(Items from a dataset)
────────────────────────────────────────

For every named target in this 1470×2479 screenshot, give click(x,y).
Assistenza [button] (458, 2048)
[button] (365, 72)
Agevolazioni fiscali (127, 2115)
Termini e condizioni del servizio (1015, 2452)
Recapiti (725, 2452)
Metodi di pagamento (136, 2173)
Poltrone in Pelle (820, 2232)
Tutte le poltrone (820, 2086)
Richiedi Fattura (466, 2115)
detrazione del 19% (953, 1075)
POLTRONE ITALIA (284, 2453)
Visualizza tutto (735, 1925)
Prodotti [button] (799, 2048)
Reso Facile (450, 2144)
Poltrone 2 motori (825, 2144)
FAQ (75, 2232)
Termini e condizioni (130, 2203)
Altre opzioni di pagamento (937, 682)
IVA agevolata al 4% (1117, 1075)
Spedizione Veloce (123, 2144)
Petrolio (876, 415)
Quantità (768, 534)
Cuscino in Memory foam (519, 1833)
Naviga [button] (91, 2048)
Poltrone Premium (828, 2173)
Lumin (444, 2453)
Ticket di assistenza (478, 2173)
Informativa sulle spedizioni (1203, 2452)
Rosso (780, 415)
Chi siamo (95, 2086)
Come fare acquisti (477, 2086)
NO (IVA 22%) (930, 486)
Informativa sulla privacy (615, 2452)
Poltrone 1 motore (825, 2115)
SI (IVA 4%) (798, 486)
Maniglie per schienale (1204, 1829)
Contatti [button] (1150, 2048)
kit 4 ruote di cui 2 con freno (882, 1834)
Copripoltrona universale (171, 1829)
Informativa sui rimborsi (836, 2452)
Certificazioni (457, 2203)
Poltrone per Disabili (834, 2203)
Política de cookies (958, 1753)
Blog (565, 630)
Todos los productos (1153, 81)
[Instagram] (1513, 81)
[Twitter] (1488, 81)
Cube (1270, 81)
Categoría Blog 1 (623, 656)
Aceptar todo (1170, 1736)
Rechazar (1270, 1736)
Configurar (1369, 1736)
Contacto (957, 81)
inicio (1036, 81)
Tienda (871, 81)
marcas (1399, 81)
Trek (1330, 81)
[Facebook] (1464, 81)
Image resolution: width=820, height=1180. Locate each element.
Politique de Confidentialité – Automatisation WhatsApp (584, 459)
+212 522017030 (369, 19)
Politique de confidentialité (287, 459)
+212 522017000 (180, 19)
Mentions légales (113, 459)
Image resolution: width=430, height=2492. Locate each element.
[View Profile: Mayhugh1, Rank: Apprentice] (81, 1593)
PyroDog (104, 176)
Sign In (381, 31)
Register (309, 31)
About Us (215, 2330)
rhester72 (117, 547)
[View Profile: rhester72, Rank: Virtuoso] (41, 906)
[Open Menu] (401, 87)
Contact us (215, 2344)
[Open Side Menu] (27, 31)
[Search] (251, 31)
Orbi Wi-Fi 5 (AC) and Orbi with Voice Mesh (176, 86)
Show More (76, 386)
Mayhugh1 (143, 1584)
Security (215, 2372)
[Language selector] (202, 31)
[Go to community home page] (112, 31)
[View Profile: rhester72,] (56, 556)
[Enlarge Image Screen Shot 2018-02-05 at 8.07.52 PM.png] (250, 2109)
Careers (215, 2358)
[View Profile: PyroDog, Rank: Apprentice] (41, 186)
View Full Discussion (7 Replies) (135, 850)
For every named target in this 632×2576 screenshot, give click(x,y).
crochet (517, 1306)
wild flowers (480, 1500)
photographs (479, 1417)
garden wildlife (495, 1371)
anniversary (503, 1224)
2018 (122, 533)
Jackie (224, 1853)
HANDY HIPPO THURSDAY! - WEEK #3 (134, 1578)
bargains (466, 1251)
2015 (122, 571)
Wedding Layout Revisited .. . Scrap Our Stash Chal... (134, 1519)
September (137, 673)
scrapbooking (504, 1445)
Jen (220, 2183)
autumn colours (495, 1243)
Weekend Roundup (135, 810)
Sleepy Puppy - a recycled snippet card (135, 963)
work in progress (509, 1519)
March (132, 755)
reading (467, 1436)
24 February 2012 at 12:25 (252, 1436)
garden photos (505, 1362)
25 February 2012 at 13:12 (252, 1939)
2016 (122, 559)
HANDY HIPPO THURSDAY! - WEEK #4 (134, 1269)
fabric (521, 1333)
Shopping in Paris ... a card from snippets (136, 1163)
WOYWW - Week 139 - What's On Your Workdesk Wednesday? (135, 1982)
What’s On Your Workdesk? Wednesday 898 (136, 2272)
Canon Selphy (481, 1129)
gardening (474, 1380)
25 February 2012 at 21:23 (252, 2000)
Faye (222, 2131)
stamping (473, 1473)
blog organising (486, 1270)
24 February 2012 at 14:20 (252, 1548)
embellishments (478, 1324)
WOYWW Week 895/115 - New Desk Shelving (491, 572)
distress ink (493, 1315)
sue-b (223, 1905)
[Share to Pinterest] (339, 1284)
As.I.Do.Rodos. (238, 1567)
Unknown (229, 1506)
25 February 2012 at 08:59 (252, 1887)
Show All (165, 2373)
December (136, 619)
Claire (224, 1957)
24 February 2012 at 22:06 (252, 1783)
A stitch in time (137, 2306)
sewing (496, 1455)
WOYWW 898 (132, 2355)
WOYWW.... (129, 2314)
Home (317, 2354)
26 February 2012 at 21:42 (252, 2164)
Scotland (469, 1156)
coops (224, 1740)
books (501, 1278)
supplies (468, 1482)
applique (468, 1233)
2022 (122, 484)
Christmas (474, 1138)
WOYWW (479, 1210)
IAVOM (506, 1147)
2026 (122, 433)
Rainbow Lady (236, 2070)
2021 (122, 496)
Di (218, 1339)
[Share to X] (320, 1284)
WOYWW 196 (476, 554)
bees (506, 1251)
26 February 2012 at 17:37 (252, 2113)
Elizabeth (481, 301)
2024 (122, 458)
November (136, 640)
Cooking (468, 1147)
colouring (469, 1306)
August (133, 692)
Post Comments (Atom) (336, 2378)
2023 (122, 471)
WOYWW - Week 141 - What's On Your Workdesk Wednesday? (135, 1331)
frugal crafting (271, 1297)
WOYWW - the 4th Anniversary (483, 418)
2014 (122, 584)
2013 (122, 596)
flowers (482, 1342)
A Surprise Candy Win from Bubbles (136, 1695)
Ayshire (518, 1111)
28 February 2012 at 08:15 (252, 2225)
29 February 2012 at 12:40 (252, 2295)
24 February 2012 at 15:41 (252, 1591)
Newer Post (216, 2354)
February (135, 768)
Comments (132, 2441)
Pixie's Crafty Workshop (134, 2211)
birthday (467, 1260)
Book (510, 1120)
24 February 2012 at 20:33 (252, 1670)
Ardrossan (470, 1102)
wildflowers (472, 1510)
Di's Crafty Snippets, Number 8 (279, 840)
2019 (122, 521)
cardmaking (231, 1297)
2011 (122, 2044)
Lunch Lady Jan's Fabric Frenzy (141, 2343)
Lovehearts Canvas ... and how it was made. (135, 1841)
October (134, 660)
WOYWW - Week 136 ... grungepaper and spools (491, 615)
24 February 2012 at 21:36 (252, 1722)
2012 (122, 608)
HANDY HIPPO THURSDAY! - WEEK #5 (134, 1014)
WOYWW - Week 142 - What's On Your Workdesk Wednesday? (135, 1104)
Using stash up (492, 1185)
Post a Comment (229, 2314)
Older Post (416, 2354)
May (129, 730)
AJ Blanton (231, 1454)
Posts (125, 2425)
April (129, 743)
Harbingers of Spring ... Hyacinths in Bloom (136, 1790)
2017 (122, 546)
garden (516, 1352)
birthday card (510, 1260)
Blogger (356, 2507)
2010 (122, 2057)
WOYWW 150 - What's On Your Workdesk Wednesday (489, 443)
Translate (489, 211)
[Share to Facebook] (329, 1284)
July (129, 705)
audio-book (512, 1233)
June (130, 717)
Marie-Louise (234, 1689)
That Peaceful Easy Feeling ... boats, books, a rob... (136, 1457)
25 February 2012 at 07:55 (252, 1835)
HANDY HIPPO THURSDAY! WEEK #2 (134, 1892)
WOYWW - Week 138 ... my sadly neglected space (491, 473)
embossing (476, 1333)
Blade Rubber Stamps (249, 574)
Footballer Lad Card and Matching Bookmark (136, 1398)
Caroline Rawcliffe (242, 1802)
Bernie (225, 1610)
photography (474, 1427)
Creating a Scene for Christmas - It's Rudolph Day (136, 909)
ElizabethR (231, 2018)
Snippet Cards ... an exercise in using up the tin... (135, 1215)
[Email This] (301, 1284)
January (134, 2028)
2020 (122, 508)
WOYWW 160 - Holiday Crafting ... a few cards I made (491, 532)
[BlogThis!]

────────────────────────────────────────

◆ **WHAT NEEDS TO BE DONE**
Return solely the count of lines in the data above in which the word "give" occurs.

◆ **OUTPUT FOR THIS EXERCISE**
2